Les dermatologues ont eux alerté sur ce qu’ils considèrent comme des «manifestations cutanées» de la maladie COVID-19: pseudo-engelures, urticaire, ou rougeurs persistantes.
Le secrétaire d’État aux Transports, Jean-Baptiste Djebbari, a conseillé aux Français «d’attendre» avant de réserver des voyages pour les vacances d’été.
Pour autant, le gouvernement prépare bien l’après, et planche au développement d’une application sur téléphone intelligent, utilisable «sur la base du volontariat» pour identifier les personnes ayant été en contact avec une autre par le coronavirus, ont annoncé mercredi le ministre de la Santé Olivier Véran et le secrétaire d’État au Numérique Cédric O dans un entretien au Monde.

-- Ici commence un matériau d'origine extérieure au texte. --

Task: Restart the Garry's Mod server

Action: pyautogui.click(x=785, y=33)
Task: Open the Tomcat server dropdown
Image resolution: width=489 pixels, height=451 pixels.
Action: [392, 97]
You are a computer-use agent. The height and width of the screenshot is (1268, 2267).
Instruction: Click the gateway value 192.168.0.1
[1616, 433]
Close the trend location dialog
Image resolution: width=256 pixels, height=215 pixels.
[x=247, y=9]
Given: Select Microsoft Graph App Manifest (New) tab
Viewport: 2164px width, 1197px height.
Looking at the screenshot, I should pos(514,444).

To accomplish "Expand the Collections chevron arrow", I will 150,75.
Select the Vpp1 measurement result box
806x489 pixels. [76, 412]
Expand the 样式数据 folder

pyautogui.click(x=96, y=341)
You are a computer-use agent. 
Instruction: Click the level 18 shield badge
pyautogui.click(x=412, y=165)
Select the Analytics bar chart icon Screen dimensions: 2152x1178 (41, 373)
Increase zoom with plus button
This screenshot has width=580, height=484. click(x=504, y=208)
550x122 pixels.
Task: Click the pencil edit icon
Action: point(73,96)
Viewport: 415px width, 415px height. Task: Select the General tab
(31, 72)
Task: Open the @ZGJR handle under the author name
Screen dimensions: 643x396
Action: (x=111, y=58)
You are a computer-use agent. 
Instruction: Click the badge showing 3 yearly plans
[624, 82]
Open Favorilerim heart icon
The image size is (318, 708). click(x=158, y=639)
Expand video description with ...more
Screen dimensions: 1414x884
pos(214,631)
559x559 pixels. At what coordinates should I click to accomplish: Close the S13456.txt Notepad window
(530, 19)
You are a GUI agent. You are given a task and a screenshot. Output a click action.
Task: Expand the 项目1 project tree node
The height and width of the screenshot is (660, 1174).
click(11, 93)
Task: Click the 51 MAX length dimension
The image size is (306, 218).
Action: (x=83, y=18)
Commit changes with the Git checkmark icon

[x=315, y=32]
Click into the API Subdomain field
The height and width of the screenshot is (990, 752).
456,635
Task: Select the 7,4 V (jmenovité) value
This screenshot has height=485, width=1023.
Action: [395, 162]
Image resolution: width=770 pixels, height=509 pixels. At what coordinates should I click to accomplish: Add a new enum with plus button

Par ailleurs, la France poursuit ses efforts pour s’approvisionner en masques, convoités par l’ensemble de la planète où l’épidémie a fait plus de 75 000 morts. Les «commandes sûres» atteignent désormais 1,6 milliard d’unités, selon M. Véran.
Un port généralisé du masque reste une «question ouverte» mais le gouvernement maintient pour l’heure sa recommandation d’en réserver l’usage aux soignants et personnes infectées, a-t-il également dit.
Lorsque viendra le temps du déconfinement, celui-ci devra certainement s’accompagner d’une «utilisation très large des masques» dans la population, a estimé Jean-François Delfraissy.
«Le déconfinement, d’un point de vue scientifique, est lié à notre capacité à fournir des outils de prévention dont le masque, il y aussi les solutions hydroalcooliques, la distanciation sociale, et surtout du dépistage à très haut niveau», a résumé le Pr Gilles Pialoux.